From Vorticism to New Futurism: A Trajectory of Abstract Energy
The relationship between Vorticism and New Futurism is one of evolution, redefinition, and radical energy. Vorticism emerged in early 20th-century Britain, propelled by the explosive momentum of modern life, while New Futurism carries the aesthetic and ideological torch into the 21st century. Both movements share an obsession with motion, industrial power, and the fractured dynamism of modernity, but they diverge in their approaches to abstraction and emotion.
Vorticism: The Machine Age Distilled
Vorticism, spearheaded by Wyndham Lewis and the journal BLAST in 1914, was a British response to Italian Futurism. Unlike its Italian counterpart, which glorified speed and violence in a fluid, almost lyrical manner, Vorticism was jagged, geometric, and rigorously structured. It reduced motion into sharp-edged abstraction, seeking to harness the chaotic energy of the industrial world within controlled compositions.
Artists like Lewis, Edward Wadsworth, and Helen Saunders painted urban landscapes and human forms fractured into angular planes, reflecting the tension between man and machine. The works often had a sense of frozen dynamism, as if capturing a split-second moment of technological upheaval. The machine was not just a subject—it was a force that dictated form itself.
The Evolution into New Futurism
Fast forward to the 21st century, and New Futurism emerges as a radical reinterpretation of these early modernist ideals. Rather than static explosions of energy, New Futurism embraces fluidity, organic chaos, and the limitless possibilities of digital and industrial techniques. Where Vorticism created mechanical order from chaos, New Futurism revels in disorder, allowing forms to dissolve, drip, and distort while still maintaining a core of movement and energy.
Helen Saunders and the Transformation in Blast 3.0 and Blast Remix
In my own work, Helen Saunders' Vorticist compositions became a foundation for Blast 3.0 and Blast Remix. I took direct inspiration from her angular, fragmented forms, first reinterpreting them into aluminum prints, then pushing the abstraction further through an AI remix process. This transformation was an intentional act of theft and reinvention—lifting the Vorticist language and pushing it into a new, digital-industrial context.
By doing this, Blast 3.0 acts as a bridge between the rigid energy of early 20th-century Vorticism and the liquid, unstable forms of New Futurism. Blast Remix takes this further, feeding the Vorticist aesthetic into AI-driven compositions that distort, mutate, and reimagine the machine age for a digital future. The machine, once the subject, has now become the creator itself.
Key Differences and Similarities
Form & Abstraction: Vorticism is rigid and geometric, almost sculptural in its compositions. New Futurism, by contrast, leans into expressive fluidity, often allowing paint to run and bleed, symbolizing the disintegration of fixed forms in an era of digital and quantum realities.
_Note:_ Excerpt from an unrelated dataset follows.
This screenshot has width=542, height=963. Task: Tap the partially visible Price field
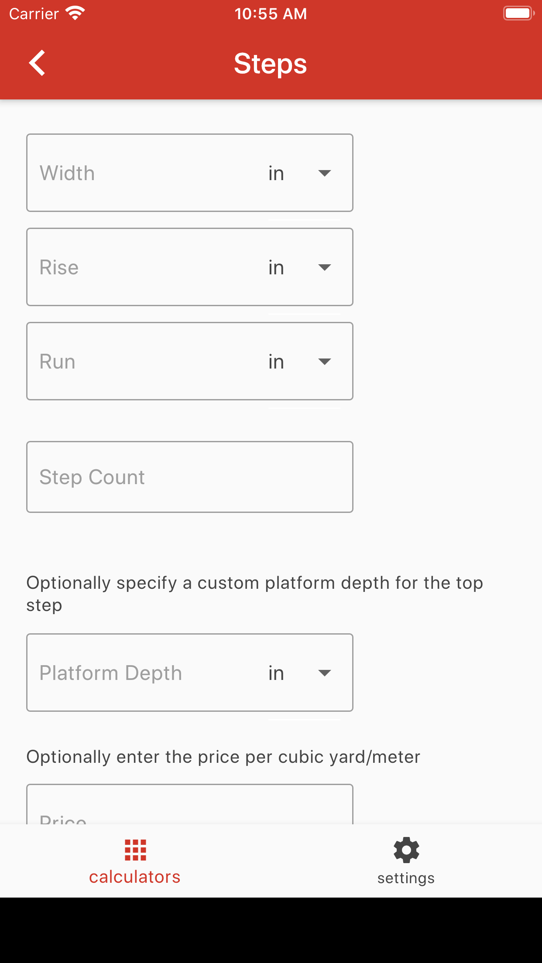190,807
Emotion vs. Control: Vorticists sought to master the machine’s power by structuring it into sharp compositions. New Futurists embrace the machine’s unpredictability, allowing technology, artificial intelligence, and industrial techniques to introduce randomness into their process.
Medium & Material: Early Vorticists worked primarily with oil, gouache, and printmaking. New Futurists experiment with mixed media—metallic paints, aluminum prints, digital manipulation, and dynamic layering techniques that reflect the interplay of digital and physical realms.
Aesthetic Continuity: The Future as Fragmentation
Both movements share a fundamental drive: to capture the pulse of their time. Vorticism mirrored the mechanical boom of the early 20th century, while New Futurism responds to an era dominated by digital acceleration, AI, and hyper-connectivity. In both, reality is fragmented—whether through rigid geometry or splintering layers of liquid abstraction.
The journey from Vorticism to New Futurism is not one of replacement but of mutation, adaptation, and expansion. The core energy remains: an obsession with motion, modernity, and the relentless march of time. What was once the hard-edged vortex has now liquefied into something wilder, more fluid, and infinitely more expansive.
New Futurism is not just an aesthetic movement—it’s a manifesto for the future of art. It refuses stagnation, embraces the unknown, and paints a vision of a world still in the throes of transformation.
The machine may have once dictated form, but now, the machine bleeds.